(WHAT YOU HAVE TO DO):
Copy out every line of the records below exactly as it appears.

(SUPPLIED DATA):

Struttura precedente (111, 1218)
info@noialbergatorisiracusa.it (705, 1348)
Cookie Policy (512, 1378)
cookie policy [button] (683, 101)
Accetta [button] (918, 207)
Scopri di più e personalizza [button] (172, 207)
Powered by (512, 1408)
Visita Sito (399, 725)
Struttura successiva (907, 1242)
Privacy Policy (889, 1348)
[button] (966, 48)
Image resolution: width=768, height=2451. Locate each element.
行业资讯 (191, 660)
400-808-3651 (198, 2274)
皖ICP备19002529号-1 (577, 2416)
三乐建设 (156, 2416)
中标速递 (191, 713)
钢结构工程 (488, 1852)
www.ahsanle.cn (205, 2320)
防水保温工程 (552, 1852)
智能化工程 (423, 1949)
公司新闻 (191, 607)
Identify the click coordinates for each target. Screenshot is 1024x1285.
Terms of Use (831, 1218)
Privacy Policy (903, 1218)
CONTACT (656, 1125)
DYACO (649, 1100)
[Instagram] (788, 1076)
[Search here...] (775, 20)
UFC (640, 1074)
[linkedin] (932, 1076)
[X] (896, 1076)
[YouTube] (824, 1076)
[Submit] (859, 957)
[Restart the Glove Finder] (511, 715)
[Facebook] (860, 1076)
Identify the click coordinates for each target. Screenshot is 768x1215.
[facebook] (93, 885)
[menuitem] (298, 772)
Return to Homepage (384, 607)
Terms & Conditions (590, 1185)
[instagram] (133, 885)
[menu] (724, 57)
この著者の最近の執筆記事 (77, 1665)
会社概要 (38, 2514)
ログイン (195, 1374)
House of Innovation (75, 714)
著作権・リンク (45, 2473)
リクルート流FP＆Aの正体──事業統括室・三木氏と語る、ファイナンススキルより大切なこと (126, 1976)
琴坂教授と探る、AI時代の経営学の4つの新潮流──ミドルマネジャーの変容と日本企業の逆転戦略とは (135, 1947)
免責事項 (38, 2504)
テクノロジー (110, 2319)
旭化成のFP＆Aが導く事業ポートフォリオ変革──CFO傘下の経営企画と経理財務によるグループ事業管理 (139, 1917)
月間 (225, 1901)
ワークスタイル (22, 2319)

(RESULT OF THE TASK):
Struttura precedente (111, 1218)
info@noialbergatorisiracusa.it (705, 1348)
Cookie Policy (512, 1378)
cookie policy [button] (683, 101)
Accetta [button] (918, 207)
Scopri di più e personalizza [button] (172, 207)
Powered by (512, 1408)
Visita Sito (399, 725)
Struttura successiva (907, 1242)
Privacy Policy (889, 1348)
[button] (966, 48)
Image resolution: width=768, height=2451. Locate each element.
行业资讯 (191, 660)
400-808-3651 (198, 2274)
皖ICP备19002529号-1 (577, 2416)
三乐建设 (156, 2416)
中标速递 (191, 713)
钢结构工程 (488, 1852)
www.ahsanle.cn (205, 2320)
防水保温工程 (552, 1852)
智能化工程 (423, 1949)
公司新闻 (191, 607)
Identify the click coordinates for each target. Screenshot is 1024x1285.
Terms of Use (831, 1218)
Privacy Policy (903, 1218)
CONTACT (656, 1125)
DYACO (649, 1100)
[Instagram] (788, 1076)
[Search here...] (775, 20)
UFC (640, 1074)
[linkedin] (932, 1076)
[X] (896, 1076)
[YouTube] (824, 1076)
[Submit] (859, 957)
[Restart the Glove Finder] (511, 715)
[Facebook] (860, 1076)
Identify the click coordinates for each target. Screenshot is 768x1215.
[facebook] (93, 885)
[menuitem] (298, 772)
Return to Homepage (384, 607)
Terms & Conditions (590, 1185)
[instagram] (133, 885)
[menu] (724, 57)
この著者の最近の執筆記事 (77, 1665)
会社概要 (38, 2514)
ログイン (195, 1374)
House of Innovation (75, 714)
著作権・リンク (45, 2473)
リクルート流FP＆Aの正体──事業統括室・三木氏と語る、ファイナンススキルより大切なこと (126, 1976)
琴坂教授と探る、AI時代の経営学の4つの新潮流──ミドルマネジャーの変容と日本企業の逆転戦略とは (135, 1947)
免責事項 (38, 2504)
テクノロジー (110, 2319)
旭化成のFP＆Aが導く事業ポートフォリオ変革──CFO傘下の経営企画と経理財務によるグループ事業管理 (139, 1917)
月間 (225, 1901)
ワークスタイル (22, 2319)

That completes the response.